Writing Kernel Wrapper Functions#

By default, kernel definitions are only visible in the generated implementation file; kernels are supposed to not be called directly, but through wrapper functions. This serves to hide their fairly lenghty and complicated low-level function interface.

Invoking CPU Kernels#

To call a CPU kernel from a function, use sfg.call on a kernel handle:

sfg.function("kernel_wrapper")(
    sfg.call(khandle)
)

This will expose all parameters of the kernel into the wrapper function and, in turn, cause them to be added to its signature. We don’t want to expose this complexity, but instead hide it by using appropriate data structures. The next section explains how that is achieved in pystencils-sfg.

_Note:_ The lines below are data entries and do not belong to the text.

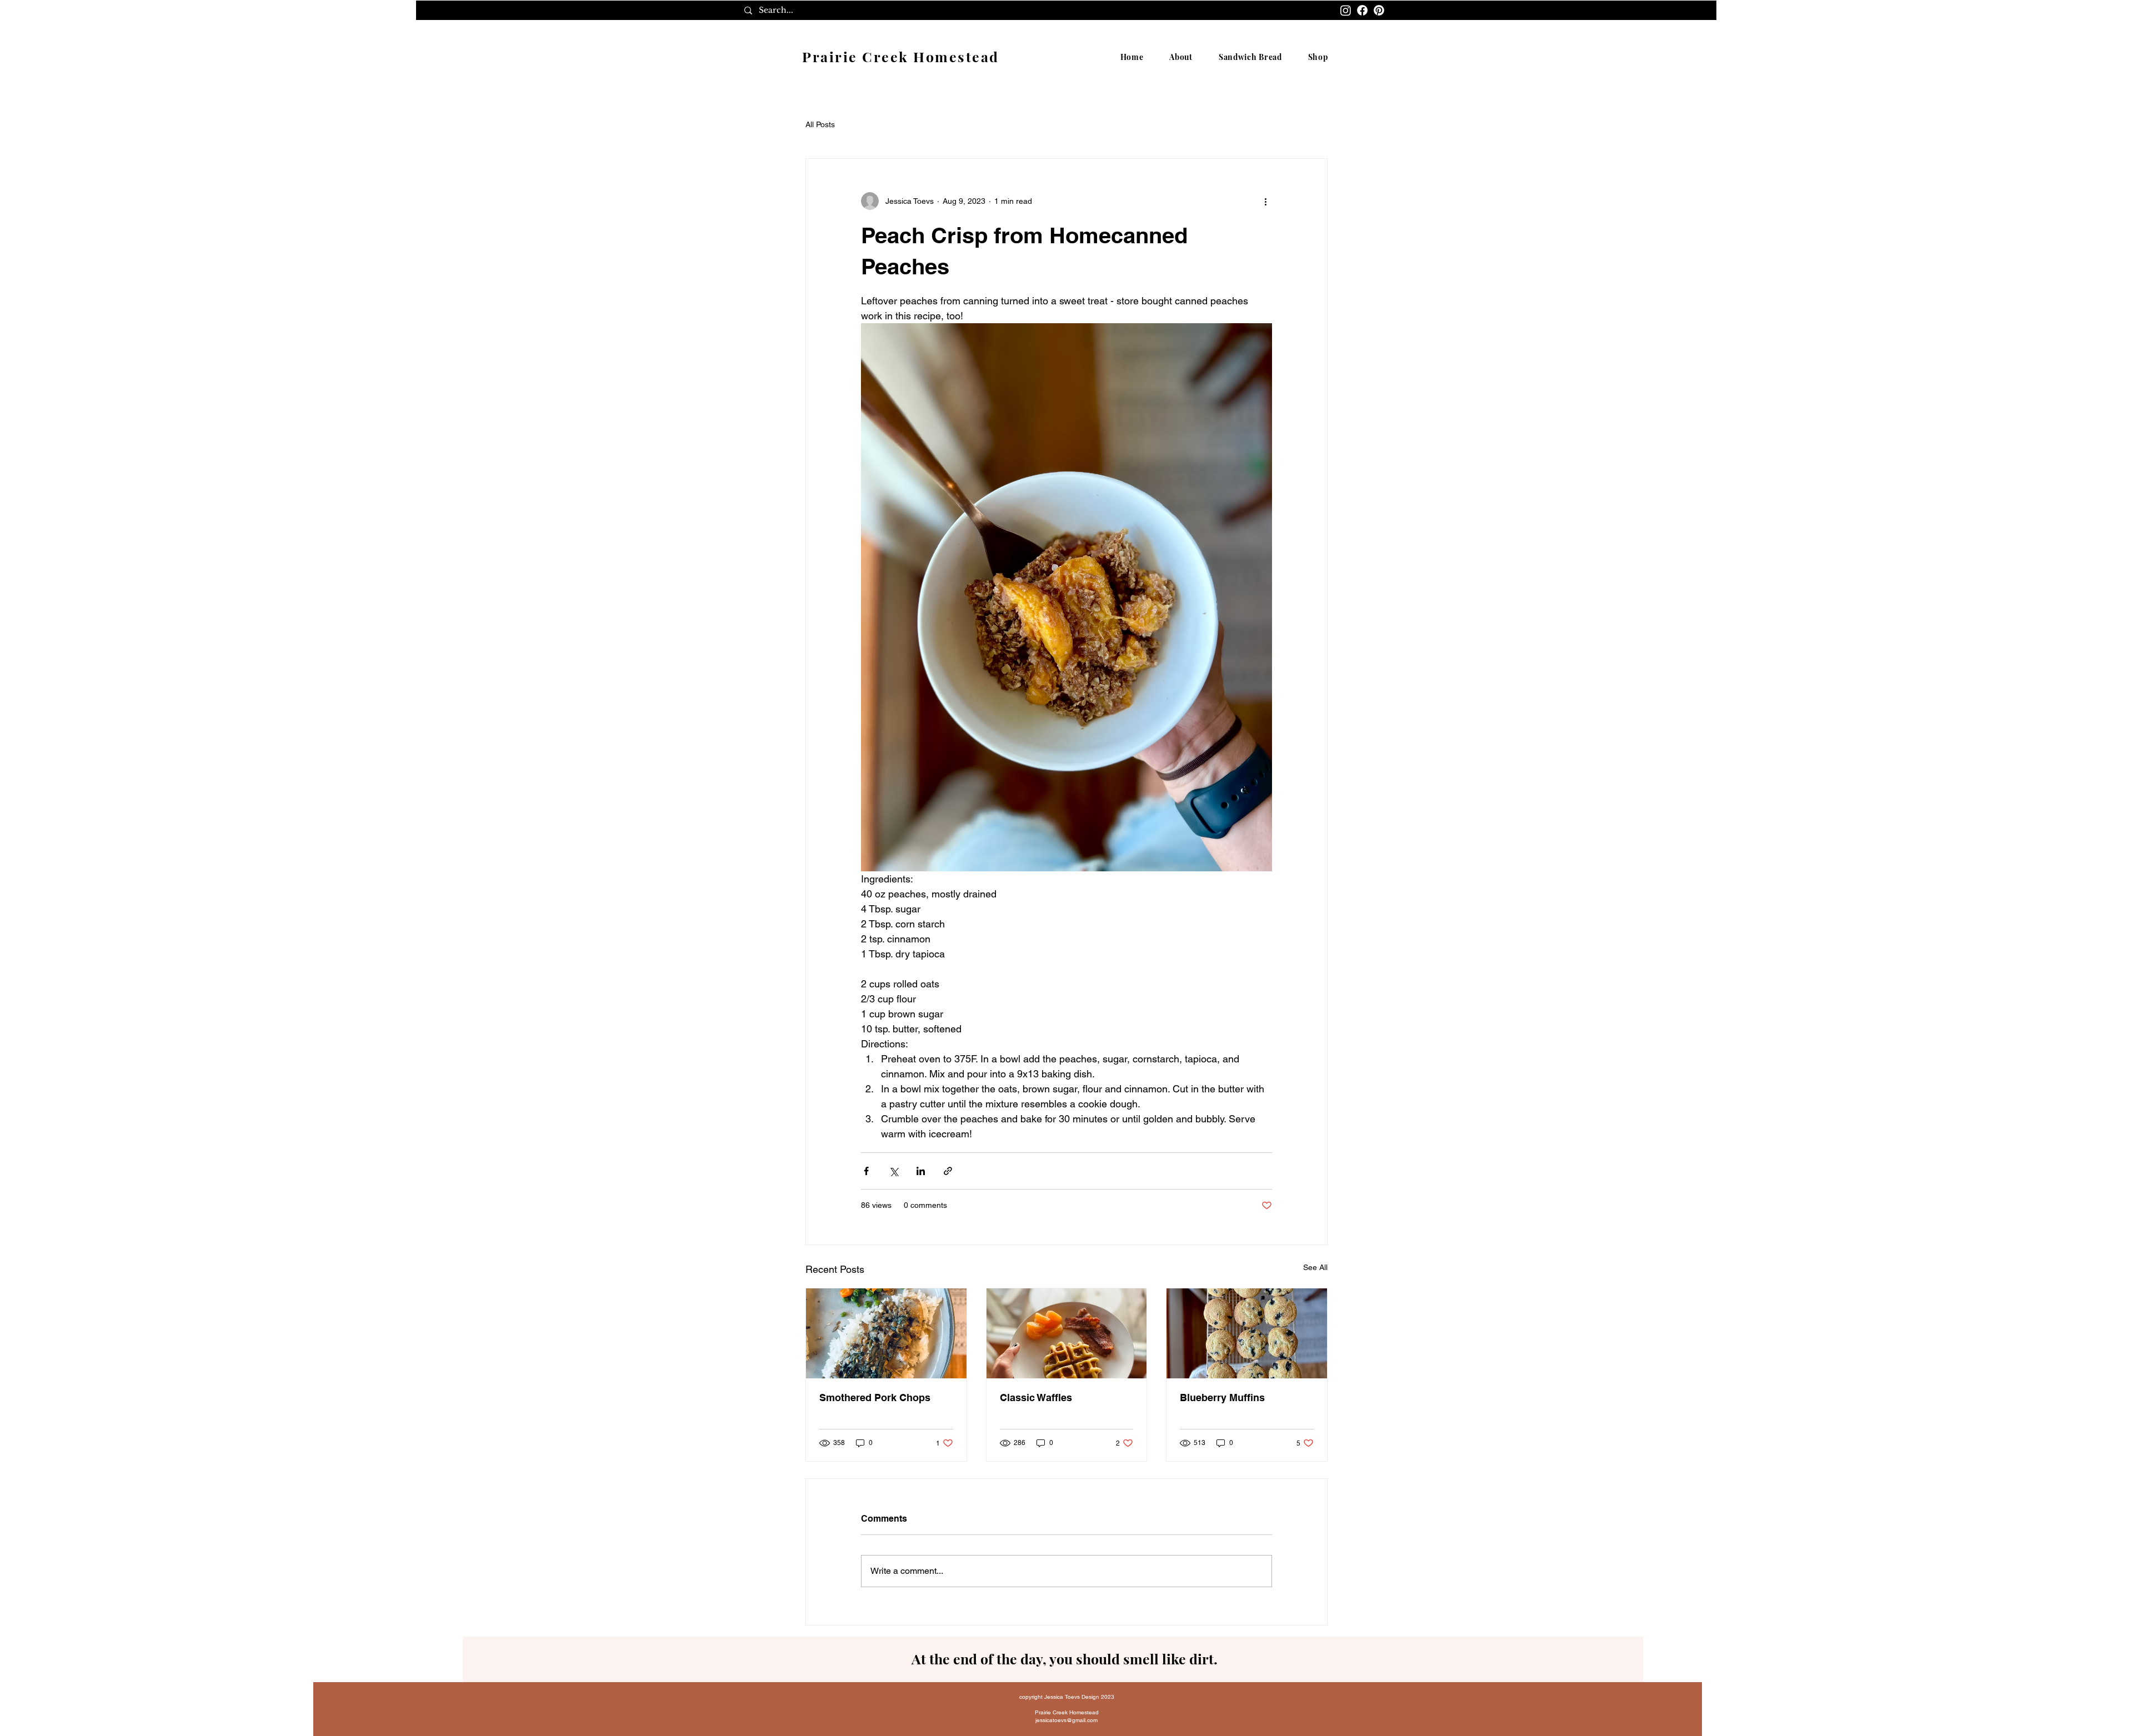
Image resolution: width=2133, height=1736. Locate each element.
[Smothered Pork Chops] (886, 1333)
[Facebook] (1362, 10)
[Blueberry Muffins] (1246, 1333)
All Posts (820, 124)
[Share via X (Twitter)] (893, 1171)
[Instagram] (1346, 10)
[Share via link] (948, 1171)
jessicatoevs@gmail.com (1066, 1720)
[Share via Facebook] (866, 1171)
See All (1315, 1267)
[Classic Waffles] (1067, 1333)
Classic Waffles (1036, 1397)
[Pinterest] (1379, 10)
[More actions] (1265, 201)
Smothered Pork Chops (874, 1397)
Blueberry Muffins (1222, 1397)
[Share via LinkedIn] (920, 1171)
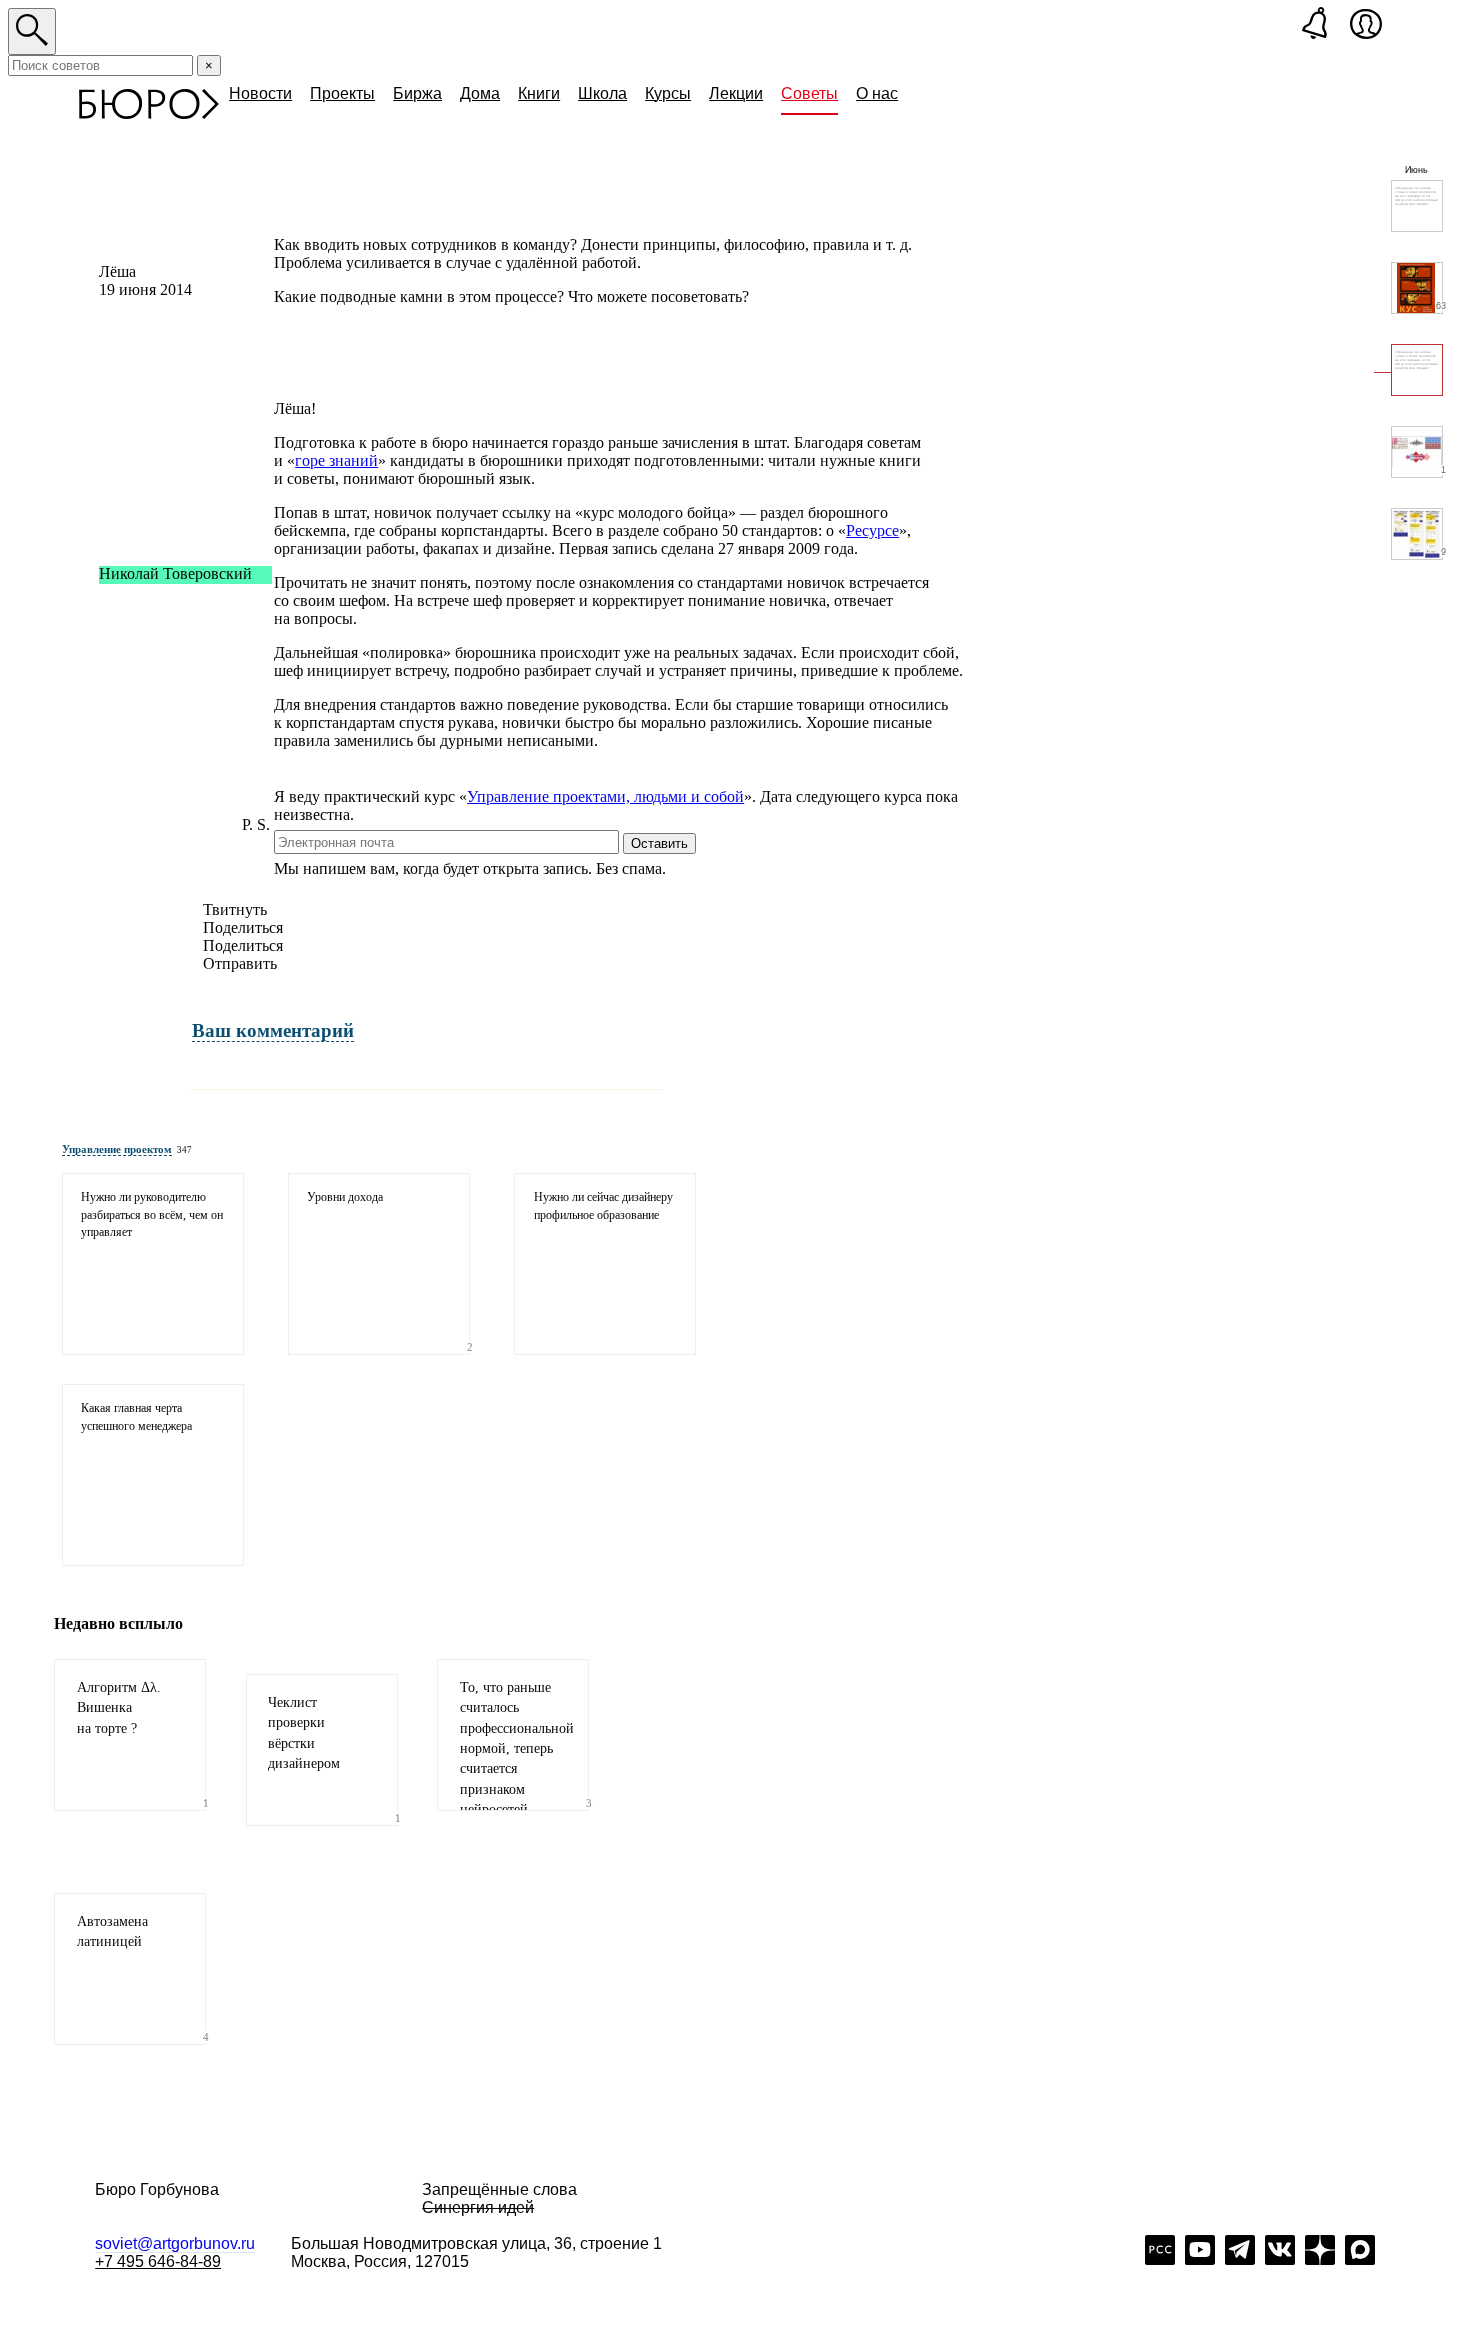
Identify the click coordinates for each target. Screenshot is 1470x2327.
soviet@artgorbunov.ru (175, 2243)
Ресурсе (872, 530)
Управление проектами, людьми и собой (605, 796)
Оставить (659, 843)
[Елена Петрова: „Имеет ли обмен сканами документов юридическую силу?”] (1417, 206)
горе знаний (336, 460)
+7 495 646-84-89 (158, 2261)
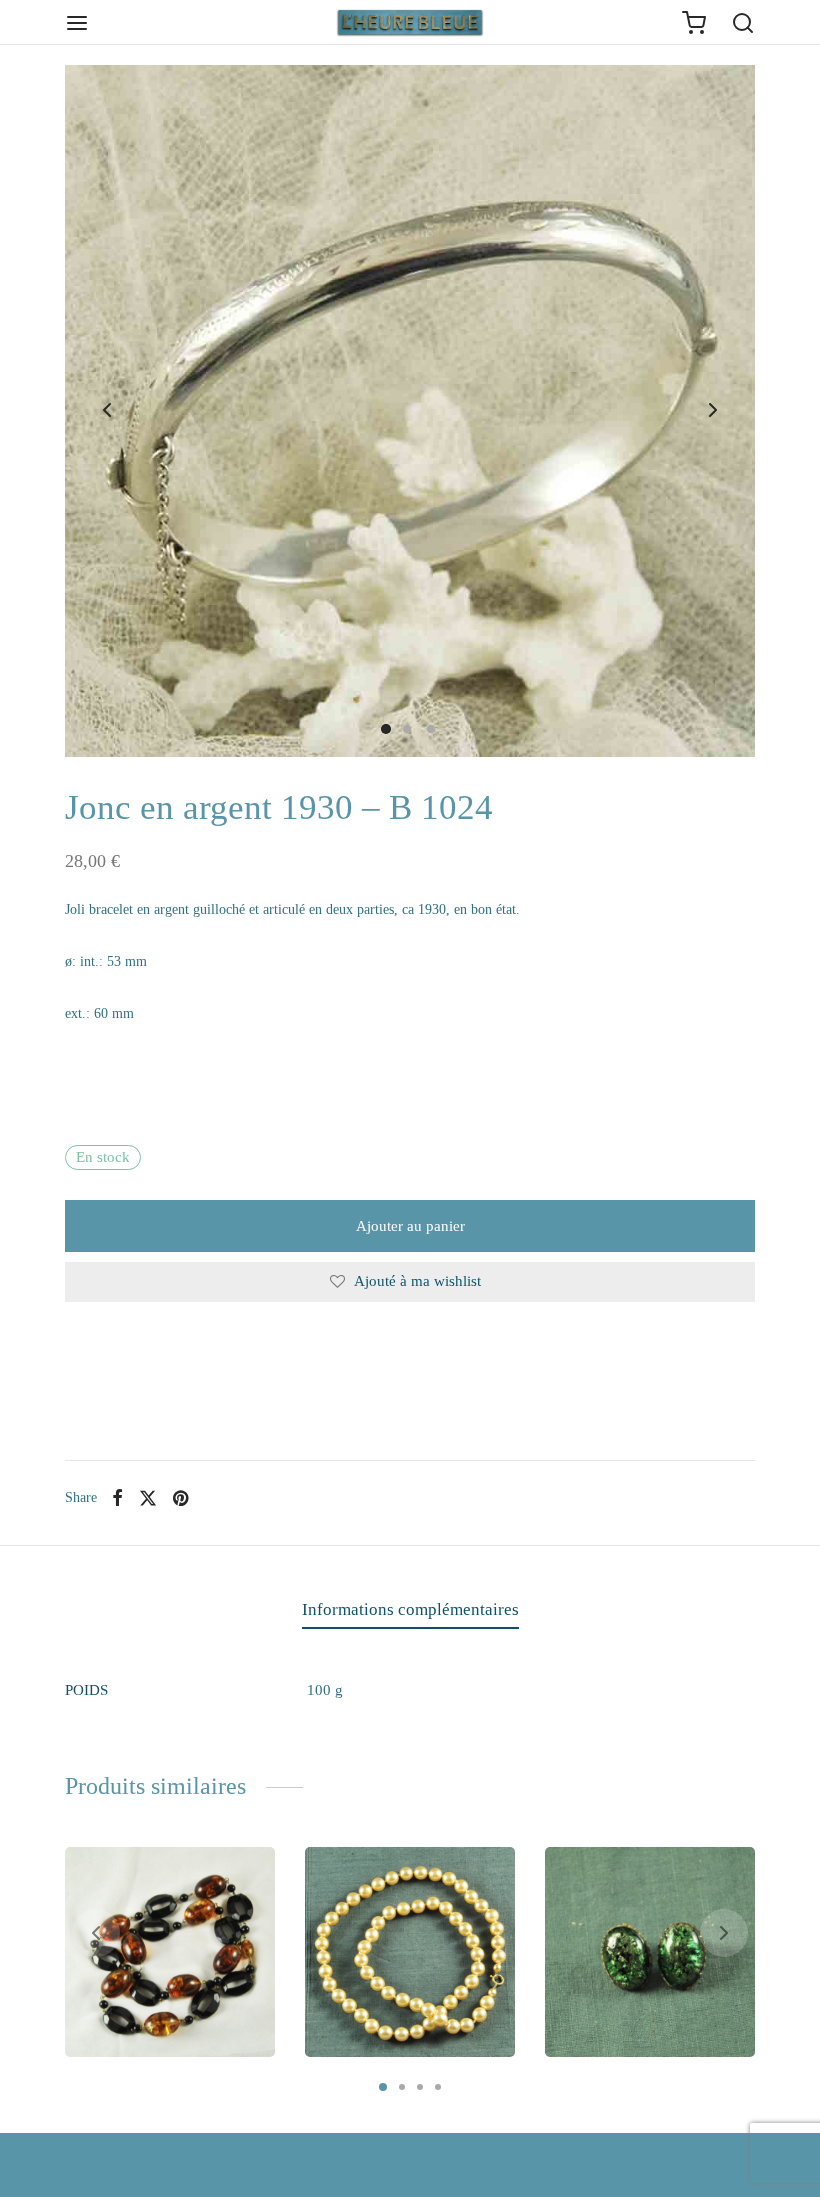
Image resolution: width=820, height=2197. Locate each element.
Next (713, 411)
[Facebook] (117, 1498)
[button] (149, 2029)
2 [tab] (402, 2087)
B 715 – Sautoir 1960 (162, 1968)
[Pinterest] (180, 1498)
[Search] (743, 23)
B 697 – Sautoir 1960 (402, 1968)
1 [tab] (383, 2087)
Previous (107, 411)
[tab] (410, 1610)
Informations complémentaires (410, 1609)
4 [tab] (438, 2087)
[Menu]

Mapping Fields to Data Structures#

Pystencils kernels operate on n-dimensional contiguous or strided arrays, There exist many classes with diverse APIs modelling such arrays throughout the scientific computing landscape, including Kokkos Views, C++ std::mdspan, SYCL buffers, and many framework-specific custom-built classes. Using the protocols behind sfg.map_field, it is possible to automatically emit code that extracts the indexing information required by a kernel from any of these classes, as long as a suitable API reflection is available.

See also

Reflecting Field Data Structures for instructions on how to set up field API reflection for a custom nd-array data structure.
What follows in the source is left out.